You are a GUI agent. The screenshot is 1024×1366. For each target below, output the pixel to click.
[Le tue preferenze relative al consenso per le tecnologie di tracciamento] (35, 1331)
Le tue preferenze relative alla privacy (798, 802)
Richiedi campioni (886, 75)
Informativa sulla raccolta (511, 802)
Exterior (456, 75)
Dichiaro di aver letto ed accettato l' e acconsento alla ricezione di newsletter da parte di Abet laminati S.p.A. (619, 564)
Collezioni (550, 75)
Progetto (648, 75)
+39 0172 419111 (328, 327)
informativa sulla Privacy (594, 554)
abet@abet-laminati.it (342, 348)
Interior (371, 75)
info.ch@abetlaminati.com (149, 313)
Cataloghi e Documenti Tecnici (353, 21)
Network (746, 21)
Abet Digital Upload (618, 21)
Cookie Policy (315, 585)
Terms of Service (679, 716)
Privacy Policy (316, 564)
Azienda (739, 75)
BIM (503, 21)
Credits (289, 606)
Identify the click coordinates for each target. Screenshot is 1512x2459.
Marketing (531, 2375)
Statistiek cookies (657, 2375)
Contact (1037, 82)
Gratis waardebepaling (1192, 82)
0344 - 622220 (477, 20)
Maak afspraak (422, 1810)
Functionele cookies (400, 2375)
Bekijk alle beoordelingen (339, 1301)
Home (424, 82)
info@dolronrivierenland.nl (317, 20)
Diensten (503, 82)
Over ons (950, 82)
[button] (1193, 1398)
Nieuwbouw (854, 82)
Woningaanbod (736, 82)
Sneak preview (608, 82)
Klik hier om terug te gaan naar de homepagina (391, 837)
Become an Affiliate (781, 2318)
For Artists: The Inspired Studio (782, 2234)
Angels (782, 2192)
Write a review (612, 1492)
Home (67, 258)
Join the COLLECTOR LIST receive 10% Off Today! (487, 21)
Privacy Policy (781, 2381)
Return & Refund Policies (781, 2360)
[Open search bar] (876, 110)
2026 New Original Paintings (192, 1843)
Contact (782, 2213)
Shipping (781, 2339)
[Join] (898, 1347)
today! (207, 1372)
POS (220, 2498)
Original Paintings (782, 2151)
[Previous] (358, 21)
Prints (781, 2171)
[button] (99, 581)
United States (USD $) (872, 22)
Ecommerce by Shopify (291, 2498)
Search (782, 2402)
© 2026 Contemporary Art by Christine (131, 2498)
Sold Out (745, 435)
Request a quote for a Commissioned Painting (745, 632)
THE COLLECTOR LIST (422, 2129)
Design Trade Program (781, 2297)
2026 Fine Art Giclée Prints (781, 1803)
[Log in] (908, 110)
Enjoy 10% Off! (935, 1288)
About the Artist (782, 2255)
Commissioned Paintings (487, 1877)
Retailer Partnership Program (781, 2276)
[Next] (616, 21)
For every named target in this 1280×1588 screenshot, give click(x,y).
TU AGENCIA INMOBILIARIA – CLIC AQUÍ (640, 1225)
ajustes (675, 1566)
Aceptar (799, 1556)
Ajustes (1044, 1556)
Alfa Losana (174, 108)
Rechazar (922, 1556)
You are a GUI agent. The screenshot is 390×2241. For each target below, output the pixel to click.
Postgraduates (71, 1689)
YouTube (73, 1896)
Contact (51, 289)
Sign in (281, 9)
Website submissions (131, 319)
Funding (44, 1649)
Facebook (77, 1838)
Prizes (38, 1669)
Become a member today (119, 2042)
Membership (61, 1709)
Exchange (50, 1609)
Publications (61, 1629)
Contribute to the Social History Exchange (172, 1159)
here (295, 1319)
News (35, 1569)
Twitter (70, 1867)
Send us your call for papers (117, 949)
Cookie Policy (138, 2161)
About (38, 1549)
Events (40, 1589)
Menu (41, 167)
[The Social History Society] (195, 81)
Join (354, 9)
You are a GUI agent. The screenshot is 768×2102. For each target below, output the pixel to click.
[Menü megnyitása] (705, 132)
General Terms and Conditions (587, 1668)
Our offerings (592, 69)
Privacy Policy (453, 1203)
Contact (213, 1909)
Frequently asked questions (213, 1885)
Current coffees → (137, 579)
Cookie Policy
============
• [How to complete this task]:
Extract from the records above the lines from the one containing "Enjoy 10% Off! (935, 1288)" to the one containing "TU AGENCIA INMOBILIARIA", both lines included, exactly as they appear and with nothing else.

• [The answer]:
Enjoy 10% Off! (935, 1288)
About the Artist (782, 2255)
Commissioned Paintings (487, 1877)
Retailer Partnership Program (781, 2276)
[Next] (616, 21)
For every named target in this 1280×1588 screenshot, give click(x,y).
TU AGENCIA INMOBILIARIA – CLIC AQUÍ (640, 1225)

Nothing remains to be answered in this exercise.